Gemblak, jimat dan reyog, tiga hal yang tidak dapat dipisahkan dari kehidupan warok. Penggemblakan merupakan praktek homoseksual yang diterima begitu saja, bahkan diakui oleh sebuah masyarakat di daerah Jawa Timur sebagai bagian tradisi mereka. Tradisi “cabul” semacam ini sepertinya dilegitimasi oleh masyarakat sebagai suatu tradisi yang harus dilestarikan. Contoh lain, misalnya tradisi bukak kelambu bagi seorang ronggeng, yaitu tradisi “memerawani” seorang ronggeng yang masih gadis yang dilakukan dengan cara dilelang, siapa yang berani bayar mahal dialah yang berhak mendapatkan keperawanan si ronggeng (kisah ini diangkat menjadi sebuah novel Ronggeng Dukuh Paruk – Ahmad Tohari). Atau tradisi melakukan “persetubuhan” dengan orang lain di wilayah Gunung Kemukus Sragen untuk mendapatkan berkah dan kekayaan, yang sebenarnya hal itu merupakan bentuk prostitusi terselubung.

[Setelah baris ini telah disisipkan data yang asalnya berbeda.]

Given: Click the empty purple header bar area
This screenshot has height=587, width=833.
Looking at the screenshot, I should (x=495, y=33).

Tradisi gemblak inilah yang diceritakan oleh penulisnya. Bermula dari himpitan ekonomi dan pesoalan sosial, di mana kemiskinan selalu dikalahkan oleh orang-orang kaya, Sapto Linggo, sang tokoh utama harus merelakan dirinya menjadi seorang gemblak Hardo Wiseso, warok sakti mandraguna dari daerah Maguan. Sapto Linggo menjadi gemblak kesayangan Wiseso.Dia dimanjakan bahkan disekolahkan oleh Wiseso.

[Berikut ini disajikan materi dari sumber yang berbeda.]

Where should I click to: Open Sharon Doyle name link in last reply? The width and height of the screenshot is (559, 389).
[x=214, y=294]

Di satu sisi, Hardo Wiseso melanggar pantangan yang ditetapkan oleh leluhurnya, bahwa seorang warok dilarang mempunyai istri, bahkan mempunyai anak yang bernama Lastri. Sapto Linggo kerap disiksa oleh Wiseso setelah ketahuan kalau dia jatuh cinta kepada Lastri, anak perempuannya. Akhirnya, Sapto Linggo dan Lastri, minggat dan kawin tanpa restu Wiseso. Persoalan tidak berakhir di situ, ternyata dendam kesumat masih ada di dada Wiseso. Prapto, adik Sapto Linggo dipaksa oleh Wiseso untuk dijadikan gemblaknya. Lagi-lagi, orang lemah dikalahkan oleh kekuasaan seorang warok.
Meskipun nantinya Wiseso tewas dalam pertempuran dengan kakak seperguruannya, Eyang Legong, tetapi Sapto dan Lastri mendapatkan karma. Anak mereka, yang diberi nama Toenggoel, kulitnya hitam, kepalanya lebih besar dari ukuran normal dan matanya juga menonjol keluar. Kakinya juga bengkok. Bahkan semakin diperhatikan ternyata tubuh anaknya itu dipenuhi dengan bulu yang lebat. Ia lebih mirip topeng dalam reyogan. Inikah karma, akibat kelakuannya sebagai gemblak di masa lalu? Apa ini peringatan karena telah menikahi Lastri tanpa izin orang tuanya? Kenapa kesombongan dan keangkuhan Wiseso, harus diperhitungkan dengan memberinya anak yang cacat?
Sayang, novel bagus ini tidak diimbangi dengan mutu cetakan dan masih banyak salah cetak serta rancunya penggunaan kata “aku” dan “saya” terutama dalam percakapan antara Sapto Linggo dan simboknya.